State the number of lines in the entries below where the string "Total" occurs, and omit everything else.

Entries provided
Segment Open
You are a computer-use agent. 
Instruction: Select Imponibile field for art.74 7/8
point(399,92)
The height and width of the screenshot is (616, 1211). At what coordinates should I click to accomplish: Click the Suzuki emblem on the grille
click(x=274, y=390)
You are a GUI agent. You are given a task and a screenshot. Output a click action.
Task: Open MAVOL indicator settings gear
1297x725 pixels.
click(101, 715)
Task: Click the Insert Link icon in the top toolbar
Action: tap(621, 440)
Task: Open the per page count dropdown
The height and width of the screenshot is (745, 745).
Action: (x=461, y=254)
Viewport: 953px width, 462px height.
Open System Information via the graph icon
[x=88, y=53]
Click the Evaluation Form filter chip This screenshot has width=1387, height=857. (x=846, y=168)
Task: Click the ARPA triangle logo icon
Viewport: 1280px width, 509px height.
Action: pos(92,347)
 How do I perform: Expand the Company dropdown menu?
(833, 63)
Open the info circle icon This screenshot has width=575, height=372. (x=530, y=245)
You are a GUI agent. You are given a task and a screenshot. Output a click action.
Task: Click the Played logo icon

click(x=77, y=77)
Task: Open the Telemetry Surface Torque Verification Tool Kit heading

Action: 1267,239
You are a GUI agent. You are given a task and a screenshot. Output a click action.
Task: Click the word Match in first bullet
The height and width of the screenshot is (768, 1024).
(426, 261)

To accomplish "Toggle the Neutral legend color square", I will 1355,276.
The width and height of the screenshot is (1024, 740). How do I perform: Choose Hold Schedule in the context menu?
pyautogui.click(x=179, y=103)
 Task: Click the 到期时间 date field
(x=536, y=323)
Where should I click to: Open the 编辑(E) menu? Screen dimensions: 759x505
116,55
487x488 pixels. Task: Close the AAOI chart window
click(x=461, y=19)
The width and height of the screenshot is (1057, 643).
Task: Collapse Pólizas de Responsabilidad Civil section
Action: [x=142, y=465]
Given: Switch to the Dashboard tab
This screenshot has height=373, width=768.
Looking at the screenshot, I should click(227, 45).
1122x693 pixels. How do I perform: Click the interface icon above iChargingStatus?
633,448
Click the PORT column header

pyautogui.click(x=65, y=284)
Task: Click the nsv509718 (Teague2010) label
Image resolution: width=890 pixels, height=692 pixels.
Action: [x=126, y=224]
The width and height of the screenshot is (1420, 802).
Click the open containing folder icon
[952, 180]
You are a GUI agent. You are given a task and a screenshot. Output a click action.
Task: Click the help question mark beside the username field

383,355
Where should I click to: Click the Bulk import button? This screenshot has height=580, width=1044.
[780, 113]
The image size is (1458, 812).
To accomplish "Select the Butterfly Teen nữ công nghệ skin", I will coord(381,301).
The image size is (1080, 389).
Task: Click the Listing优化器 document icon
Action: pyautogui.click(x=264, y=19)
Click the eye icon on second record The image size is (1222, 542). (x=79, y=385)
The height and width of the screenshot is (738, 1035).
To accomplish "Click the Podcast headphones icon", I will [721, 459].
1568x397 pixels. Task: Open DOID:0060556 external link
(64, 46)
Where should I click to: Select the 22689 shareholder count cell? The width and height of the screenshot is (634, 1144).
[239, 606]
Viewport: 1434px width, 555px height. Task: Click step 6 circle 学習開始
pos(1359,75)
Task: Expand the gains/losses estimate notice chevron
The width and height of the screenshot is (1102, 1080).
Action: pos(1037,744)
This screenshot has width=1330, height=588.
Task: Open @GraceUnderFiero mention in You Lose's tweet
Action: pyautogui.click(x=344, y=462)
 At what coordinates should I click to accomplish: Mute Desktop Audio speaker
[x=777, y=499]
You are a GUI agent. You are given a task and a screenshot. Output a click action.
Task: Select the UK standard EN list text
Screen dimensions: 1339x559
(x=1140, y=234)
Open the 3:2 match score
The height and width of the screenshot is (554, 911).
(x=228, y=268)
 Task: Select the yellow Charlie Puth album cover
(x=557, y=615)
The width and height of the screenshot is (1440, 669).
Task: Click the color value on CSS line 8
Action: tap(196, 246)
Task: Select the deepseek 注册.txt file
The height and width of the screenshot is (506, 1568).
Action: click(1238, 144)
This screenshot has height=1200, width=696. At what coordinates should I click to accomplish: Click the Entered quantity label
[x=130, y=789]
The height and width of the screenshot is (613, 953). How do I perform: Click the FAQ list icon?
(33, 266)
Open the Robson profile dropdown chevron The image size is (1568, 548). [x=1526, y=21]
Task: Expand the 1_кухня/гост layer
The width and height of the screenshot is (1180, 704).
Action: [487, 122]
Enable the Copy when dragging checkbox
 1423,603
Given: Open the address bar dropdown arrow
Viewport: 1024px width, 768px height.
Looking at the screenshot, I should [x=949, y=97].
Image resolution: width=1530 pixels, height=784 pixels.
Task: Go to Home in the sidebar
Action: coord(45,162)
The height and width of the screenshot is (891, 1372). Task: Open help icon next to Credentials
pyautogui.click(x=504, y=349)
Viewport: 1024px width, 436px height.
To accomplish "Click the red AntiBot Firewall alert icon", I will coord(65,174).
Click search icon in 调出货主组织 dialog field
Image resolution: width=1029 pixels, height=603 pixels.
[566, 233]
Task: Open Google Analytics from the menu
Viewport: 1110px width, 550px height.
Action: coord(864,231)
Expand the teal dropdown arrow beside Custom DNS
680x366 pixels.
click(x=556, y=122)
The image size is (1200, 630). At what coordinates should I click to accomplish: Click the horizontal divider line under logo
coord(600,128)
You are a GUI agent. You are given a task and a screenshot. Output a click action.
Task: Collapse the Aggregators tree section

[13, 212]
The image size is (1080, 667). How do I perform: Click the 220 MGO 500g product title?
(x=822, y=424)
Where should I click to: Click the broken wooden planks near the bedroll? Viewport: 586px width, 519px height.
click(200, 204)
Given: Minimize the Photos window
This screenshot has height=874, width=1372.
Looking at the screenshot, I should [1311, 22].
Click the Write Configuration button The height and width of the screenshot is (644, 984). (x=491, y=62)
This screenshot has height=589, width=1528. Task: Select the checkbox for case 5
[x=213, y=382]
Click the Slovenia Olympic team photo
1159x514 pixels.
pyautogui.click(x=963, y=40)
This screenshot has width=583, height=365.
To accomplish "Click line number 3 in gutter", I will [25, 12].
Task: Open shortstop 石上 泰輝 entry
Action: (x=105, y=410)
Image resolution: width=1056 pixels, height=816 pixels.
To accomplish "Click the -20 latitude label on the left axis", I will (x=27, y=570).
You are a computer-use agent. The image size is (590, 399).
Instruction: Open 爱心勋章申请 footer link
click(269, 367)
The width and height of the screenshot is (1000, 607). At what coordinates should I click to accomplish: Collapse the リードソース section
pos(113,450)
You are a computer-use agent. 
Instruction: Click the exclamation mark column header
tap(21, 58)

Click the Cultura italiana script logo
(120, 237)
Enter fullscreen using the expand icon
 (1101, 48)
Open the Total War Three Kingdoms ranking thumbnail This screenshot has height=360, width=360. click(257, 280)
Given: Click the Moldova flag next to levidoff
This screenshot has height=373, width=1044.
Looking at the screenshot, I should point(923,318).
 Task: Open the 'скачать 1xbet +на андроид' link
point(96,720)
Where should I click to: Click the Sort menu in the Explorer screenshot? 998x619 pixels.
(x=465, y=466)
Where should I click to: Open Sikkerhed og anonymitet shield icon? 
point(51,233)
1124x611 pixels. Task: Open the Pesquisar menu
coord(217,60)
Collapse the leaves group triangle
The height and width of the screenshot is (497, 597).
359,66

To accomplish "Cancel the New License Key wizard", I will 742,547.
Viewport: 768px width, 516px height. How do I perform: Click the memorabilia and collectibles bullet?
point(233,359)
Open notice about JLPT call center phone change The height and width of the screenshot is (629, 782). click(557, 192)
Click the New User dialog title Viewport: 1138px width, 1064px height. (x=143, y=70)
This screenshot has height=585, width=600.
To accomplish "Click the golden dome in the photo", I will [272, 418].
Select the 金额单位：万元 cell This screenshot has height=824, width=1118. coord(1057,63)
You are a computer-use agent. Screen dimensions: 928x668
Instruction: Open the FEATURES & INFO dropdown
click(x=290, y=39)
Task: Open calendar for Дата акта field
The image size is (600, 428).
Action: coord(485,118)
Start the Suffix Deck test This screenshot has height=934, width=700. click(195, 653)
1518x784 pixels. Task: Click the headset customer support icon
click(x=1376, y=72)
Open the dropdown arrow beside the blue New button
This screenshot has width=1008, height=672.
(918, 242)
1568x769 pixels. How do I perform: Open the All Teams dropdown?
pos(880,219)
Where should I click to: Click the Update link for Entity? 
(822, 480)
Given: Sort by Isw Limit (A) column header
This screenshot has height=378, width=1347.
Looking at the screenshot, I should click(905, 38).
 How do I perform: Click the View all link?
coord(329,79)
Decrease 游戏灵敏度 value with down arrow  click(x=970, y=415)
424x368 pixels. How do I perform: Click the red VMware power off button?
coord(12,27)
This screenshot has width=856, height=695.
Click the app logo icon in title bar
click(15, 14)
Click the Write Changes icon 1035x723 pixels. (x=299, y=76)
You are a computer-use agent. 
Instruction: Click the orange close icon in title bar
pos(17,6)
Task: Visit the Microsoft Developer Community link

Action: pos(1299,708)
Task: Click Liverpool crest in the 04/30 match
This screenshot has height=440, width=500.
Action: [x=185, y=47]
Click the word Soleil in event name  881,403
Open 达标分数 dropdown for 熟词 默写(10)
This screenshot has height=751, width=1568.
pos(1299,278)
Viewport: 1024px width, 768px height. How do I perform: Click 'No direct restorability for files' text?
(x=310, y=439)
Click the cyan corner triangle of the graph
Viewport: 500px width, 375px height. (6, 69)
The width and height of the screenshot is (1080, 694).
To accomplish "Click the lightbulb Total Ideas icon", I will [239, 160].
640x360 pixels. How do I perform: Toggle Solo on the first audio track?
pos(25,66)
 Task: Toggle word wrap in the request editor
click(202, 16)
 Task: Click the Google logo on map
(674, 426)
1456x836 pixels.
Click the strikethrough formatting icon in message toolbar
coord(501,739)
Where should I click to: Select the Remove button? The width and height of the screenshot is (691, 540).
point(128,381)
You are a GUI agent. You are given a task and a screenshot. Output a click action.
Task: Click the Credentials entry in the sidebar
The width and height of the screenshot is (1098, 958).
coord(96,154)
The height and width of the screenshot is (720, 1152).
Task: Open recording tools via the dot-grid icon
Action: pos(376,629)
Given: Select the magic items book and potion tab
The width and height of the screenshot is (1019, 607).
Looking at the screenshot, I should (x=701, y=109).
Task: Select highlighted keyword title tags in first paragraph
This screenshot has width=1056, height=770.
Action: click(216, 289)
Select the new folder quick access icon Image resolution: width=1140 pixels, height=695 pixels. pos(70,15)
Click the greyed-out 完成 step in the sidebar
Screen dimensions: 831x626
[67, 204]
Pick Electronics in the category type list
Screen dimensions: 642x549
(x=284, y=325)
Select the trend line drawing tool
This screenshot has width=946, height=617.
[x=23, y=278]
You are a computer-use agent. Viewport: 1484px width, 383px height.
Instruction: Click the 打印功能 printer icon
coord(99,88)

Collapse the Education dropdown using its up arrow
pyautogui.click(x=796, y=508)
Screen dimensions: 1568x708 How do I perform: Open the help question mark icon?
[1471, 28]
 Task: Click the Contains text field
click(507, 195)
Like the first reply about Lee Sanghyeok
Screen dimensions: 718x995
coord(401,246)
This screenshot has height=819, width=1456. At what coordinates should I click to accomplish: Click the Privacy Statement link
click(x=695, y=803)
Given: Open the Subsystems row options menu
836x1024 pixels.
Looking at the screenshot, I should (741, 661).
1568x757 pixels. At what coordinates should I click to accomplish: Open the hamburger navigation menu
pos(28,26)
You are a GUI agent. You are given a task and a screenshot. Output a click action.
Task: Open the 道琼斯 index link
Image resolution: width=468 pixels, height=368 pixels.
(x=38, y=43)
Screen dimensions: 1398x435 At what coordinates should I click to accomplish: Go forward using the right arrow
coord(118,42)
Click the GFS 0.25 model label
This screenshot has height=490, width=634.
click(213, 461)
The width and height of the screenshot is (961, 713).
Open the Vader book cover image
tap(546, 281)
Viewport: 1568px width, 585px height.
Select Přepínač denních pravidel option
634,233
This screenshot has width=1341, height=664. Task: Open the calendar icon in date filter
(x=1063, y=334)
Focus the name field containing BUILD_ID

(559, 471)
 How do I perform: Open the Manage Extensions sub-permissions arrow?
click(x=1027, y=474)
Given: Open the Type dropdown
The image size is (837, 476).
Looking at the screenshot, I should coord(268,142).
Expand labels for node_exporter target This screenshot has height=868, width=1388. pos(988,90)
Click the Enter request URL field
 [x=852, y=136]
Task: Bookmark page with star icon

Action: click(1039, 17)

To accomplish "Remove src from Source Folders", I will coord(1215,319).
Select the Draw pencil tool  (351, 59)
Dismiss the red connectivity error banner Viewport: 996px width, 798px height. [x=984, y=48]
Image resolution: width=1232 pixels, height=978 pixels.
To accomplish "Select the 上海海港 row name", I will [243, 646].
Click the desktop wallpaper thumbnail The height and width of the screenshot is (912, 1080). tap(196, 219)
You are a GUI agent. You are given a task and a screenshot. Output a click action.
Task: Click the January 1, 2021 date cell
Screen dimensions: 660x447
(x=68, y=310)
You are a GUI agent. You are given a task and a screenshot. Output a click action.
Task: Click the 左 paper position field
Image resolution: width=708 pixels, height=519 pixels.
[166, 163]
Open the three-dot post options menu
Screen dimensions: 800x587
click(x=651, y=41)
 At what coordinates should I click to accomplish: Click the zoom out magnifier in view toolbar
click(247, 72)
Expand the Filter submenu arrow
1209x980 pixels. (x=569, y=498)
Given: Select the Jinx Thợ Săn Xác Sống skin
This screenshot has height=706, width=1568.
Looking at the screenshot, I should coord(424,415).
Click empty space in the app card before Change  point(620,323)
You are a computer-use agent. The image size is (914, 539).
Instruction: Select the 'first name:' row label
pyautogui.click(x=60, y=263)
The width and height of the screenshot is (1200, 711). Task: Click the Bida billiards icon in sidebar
Segment Closed
Finished task
2